## Directions for this task
Reproduce verbatim the part of the records that opens with the line containing "Screen dimensions: 1373x868" and closes with the line containing "click(1062, 161)", including both of those lines.

==============================

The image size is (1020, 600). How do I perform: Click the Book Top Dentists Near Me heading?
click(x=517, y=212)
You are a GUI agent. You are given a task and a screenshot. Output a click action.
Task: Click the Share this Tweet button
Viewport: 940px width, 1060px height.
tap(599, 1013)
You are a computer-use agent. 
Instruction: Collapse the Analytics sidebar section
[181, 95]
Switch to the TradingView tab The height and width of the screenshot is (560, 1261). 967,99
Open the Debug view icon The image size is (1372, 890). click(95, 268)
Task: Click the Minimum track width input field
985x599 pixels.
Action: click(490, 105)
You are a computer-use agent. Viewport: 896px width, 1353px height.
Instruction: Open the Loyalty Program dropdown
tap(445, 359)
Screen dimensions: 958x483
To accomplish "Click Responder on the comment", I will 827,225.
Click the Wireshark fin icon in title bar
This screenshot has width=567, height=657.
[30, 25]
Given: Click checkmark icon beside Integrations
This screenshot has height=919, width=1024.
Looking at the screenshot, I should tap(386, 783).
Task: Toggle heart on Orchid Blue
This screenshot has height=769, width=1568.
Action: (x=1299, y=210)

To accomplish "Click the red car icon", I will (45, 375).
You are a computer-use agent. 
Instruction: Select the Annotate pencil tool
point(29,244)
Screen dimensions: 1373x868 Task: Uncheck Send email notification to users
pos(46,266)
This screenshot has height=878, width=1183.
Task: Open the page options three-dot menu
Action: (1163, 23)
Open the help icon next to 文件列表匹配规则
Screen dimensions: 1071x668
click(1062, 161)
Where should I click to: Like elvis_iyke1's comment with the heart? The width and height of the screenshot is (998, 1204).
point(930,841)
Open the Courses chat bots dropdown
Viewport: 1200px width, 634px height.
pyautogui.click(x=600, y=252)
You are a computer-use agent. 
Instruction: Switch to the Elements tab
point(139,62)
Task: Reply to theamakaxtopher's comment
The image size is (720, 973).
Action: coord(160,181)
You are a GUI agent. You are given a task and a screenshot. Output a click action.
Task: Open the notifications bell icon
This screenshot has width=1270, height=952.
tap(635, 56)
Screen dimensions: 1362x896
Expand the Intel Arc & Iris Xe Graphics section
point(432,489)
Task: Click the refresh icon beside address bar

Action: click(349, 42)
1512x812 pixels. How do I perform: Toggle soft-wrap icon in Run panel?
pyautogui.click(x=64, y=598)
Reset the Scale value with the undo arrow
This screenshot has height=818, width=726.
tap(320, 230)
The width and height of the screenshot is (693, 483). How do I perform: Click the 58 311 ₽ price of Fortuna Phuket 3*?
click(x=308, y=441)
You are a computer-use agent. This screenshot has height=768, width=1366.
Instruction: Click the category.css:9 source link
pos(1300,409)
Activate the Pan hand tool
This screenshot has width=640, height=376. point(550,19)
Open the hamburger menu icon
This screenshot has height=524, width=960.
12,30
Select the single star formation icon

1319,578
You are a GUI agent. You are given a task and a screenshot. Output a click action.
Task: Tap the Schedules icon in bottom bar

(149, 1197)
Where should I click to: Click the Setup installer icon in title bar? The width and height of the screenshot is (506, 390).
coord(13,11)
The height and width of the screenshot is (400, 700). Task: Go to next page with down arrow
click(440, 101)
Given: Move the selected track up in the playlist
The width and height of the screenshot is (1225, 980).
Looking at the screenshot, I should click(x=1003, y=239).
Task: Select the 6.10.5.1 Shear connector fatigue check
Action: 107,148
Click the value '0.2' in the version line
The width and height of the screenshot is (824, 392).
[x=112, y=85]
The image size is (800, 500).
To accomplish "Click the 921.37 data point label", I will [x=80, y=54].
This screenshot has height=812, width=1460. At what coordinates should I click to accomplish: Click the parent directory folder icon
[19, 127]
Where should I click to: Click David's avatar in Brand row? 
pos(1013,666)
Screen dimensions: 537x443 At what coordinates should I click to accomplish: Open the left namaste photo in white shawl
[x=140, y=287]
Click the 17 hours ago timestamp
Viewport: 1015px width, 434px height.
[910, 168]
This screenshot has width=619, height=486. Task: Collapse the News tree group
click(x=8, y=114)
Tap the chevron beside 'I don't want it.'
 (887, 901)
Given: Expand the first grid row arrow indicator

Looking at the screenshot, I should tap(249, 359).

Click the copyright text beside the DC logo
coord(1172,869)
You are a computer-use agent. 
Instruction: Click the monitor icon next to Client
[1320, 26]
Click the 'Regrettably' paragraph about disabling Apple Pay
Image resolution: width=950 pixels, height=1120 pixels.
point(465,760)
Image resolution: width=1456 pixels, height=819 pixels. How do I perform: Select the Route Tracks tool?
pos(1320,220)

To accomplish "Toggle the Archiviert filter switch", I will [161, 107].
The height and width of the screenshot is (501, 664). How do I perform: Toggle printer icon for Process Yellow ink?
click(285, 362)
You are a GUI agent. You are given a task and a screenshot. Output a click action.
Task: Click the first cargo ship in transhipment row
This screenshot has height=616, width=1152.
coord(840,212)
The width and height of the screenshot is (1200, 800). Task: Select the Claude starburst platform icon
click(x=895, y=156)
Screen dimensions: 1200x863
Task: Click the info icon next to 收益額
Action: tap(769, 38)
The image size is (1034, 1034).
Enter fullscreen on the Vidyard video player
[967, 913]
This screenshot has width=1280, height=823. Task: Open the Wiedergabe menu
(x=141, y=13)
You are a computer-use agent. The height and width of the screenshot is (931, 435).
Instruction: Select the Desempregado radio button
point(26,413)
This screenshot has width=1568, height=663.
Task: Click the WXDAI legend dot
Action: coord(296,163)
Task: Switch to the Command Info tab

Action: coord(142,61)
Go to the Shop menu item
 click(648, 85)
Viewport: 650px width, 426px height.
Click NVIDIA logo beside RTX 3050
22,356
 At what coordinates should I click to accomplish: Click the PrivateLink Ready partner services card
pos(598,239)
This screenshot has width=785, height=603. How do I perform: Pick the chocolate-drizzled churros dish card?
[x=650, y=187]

==============================

## Output of the exercise
Screen dimensions: 1373x868 Task: Uncheck Send email notification to users
pos(46,266)
This screenshot has height=878, width=1183.
Task: Open the page options three-dot menu
Action: (1163, 23)
Open the help icon next to 文件列表匹配规则
Screen dimensions: 1071x668
click(1062, 161)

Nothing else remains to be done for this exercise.